• Try it: Every entry should be returned exactly. Omit none of them.

• Recorded data:
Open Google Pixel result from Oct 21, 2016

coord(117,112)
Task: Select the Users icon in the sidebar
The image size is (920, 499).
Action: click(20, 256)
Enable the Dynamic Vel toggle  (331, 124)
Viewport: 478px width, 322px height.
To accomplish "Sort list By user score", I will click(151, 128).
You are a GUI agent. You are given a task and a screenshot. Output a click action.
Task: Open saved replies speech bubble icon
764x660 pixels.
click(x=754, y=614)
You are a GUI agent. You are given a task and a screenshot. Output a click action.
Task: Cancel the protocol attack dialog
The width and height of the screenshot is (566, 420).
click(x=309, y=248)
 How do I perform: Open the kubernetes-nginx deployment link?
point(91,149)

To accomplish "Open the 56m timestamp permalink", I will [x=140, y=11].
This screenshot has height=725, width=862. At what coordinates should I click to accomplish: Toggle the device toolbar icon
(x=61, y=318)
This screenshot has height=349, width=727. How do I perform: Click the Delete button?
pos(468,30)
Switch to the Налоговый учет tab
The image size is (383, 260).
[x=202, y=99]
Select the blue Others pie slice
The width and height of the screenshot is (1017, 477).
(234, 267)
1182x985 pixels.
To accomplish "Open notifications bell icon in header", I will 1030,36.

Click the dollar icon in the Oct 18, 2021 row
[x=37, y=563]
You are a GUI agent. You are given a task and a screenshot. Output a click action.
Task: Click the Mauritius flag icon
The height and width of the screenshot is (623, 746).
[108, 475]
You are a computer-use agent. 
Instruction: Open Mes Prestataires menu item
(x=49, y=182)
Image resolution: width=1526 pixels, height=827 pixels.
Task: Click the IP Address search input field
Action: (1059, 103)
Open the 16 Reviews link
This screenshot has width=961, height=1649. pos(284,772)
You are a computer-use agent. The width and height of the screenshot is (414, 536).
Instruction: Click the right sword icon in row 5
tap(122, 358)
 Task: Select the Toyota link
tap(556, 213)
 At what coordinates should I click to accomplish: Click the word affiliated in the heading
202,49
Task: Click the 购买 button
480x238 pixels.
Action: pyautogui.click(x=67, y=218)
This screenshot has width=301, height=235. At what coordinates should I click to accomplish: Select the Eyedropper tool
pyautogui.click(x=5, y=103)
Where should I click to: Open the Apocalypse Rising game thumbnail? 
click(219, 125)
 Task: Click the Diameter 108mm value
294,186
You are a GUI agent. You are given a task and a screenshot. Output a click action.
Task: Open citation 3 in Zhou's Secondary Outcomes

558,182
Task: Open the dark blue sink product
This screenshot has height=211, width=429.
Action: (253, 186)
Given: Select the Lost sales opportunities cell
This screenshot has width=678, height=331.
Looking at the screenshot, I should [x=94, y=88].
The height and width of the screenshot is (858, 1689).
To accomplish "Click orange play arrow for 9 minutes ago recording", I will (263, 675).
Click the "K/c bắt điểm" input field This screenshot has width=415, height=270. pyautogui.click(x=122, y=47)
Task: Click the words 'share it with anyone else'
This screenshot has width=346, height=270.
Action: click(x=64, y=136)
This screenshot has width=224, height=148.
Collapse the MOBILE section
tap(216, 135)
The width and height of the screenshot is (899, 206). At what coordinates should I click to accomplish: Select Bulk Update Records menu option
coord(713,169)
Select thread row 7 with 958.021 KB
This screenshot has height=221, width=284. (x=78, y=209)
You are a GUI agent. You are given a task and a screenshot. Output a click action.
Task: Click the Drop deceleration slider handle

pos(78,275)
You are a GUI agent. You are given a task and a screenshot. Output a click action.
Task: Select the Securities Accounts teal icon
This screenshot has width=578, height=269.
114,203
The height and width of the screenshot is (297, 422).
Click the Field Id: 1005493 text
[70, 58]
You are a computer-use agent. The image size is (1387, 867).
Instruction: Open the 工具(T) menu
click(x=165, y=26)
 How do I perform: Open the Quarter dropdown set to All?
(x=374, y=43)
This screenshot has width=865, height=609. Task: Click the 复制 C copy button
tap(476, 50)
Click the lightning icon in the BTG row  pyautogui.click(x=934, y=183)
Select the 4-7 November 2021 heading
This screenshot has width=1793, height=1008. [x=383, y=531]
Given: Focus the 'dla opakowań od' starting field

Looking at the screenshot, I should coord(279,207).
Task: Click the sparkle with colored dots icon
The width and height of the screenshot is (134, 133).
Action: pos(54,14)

• Answer area:
Open Google Pixel result from Oct 21, 2016

coord(117,112)
Task: Select the Users icon in the sidebar
The image size is (920, 499).
Action: click(20, 256)
Enable the Dynamic Vel toggle  (331, 124)
Viewport: 478px width, 322px height.
To accomplish "Sort list By user score", I will click(151, 128).
You are a GUI agent. You are given a task and a screenshot. Output a click action.
Task: Open saved replies speech bubble icon
764x660 pixels.
click(x=754, y=614)
You are a GUI agent. You are given a task and a screenshot. Output a click action.
Task: Cancel the protocol attack dialog
The width and height of the screenshot is (566, 420).
click(x=309, y=248)
 How do I perform: Open the kubernetes-nginx deployment link?
point(91,149)

To accomplish "Open the 56m timestamp permalink", I will [x=140, y=11].
This screenshot has height=725, width=862. At what coordinates should I click to accomplish: Toggle the device toolbar icon
(x=61, y=318)
This screenshot has height=349, width=727. How do I perform: Click the Delete button?
pos(468,30)
Switch to the Налоговый учет tab
The image size is (383, 260).
[x=202, y=99]
Select the blue Others pie slice
The width and height of the screenshot is (1017, 477).
(234, 267)
1182x985 pixels.
To accomplish "Open notifications bell icon in header", I will 1030,36.

Click the dollar icon in the Oct 18, 2021 row
[x=37, y=563]
You are a GUI agent. You are given a task and a screenshot. Output a click action.
Task: Click the Mauritius flag icon
The height and width of the screenshot is (623, 746).
[108, 475]
You are a computer-use agent. 
Instruction: Open Mes Prestataires menu item
(x=49, y=182)
Image resolution: width=1526 pixels, height=827 pixels.
Task: Click the IP Address search input field
Action: (1059, 103)
Open the 16 Reviews link
This screenshot has width=961, height=1649. pos(284,772)
You are a computer-use agent. The width and height of the screenshot is (414, 536).
Instruction: Click the right sword icon in row 5
tap(122, 358)
 Task: Select the Toyota link
tap(556, 213)
 At what coordinates should I click to accomplish: Click the word affiliated in the heading
202,49
Task: Click the 购买 button
480x238 pixels.
Action: pyautogui.click(x=67, y=218)
This screenshot has width=301, height=235. At what coordinates should I click to accomplish: Select the Eyedropper tool
pyautogui.click(x=5, y=103)
Where should I click to: Open the Apocalypse Rising game thumbnail? 
click(219, 125)
 Task: Click the Diameter 108mm value
294,186
You are a GUI agent. You are given a task and a screenshot. Output a click action.
Task: Open citation 3 in Zhou's Secondary Outcomes

558,182
Task: Open the dark blue sink product
This screenshot has height=211, width=429.
Action: (253, 186)
Given: Select the Lost sales opportunities cell
This screenshot has width=678, height=331.
Looking at the screenshot, I should [x=94, y=88].
The height and width of the screenshot is (858, 1689).
To accomplish "Click orange play arrow for 9 minutes ago recording", I will (263, 675).
Click the "K/c bắt điểm" input field This screenshot has width=415, height=270. pyautogui.click(x=122, y=47)
Task: Click the words 'share it with anyone else'
This screenshot has width=346, height=270.
Action: click(x=64, y=136)
This screenshot has width=224, height=148.
Collapse the MOBILE section
tap(216, 135)
The width and height of the screenshot is (899, 206). At what coordinates should I click to accomplish: Select Bulk Update Records menu option
coord(713,169)
Select thread row 7 with 958.021 KB
This screenshot has height=221, width=284. (x=78, y=209)
You are a GUI agent. You are given a task and a screenshot. Output a click action.
Task: Click the Drop deceleration slider handle

pos(78,275)
You are a GUI agent. You are given a task and a screenshot. Output a click action.
Task: Select the Securities Accounts teal icon
This screenshot has width=578, height=269.
114,203
The height and width of the screenshot is (297, 422).
Click the Field Id: 1005493 text
[70, 58]
You are a computer-use agent. The image size is (1387, 867).
Instruction: Open the 工具(T) menu
click(x=165, y=26)
 How do I perform: Open the Quarter dropdown set to All?
(x=374, y=43)
This screenshot has width=865, height=609. Task: Click the 复制 C copy button
tap(476, 50)
Click the lightning icon in the BTG row  pyautogui.click(x=934, y=183)
Select the 4-7 November 2021 heading
This screenshot has width=1793, height=1008. [x=383, y=531]
Given: Focus the 'dla opakowań od' starting field

Looking at the screenshot, I should coord(279,207).
Task: Click the sparkle with colored dots icon
The width and height of the screenshot is (134, 133).
Action: pos(54,14)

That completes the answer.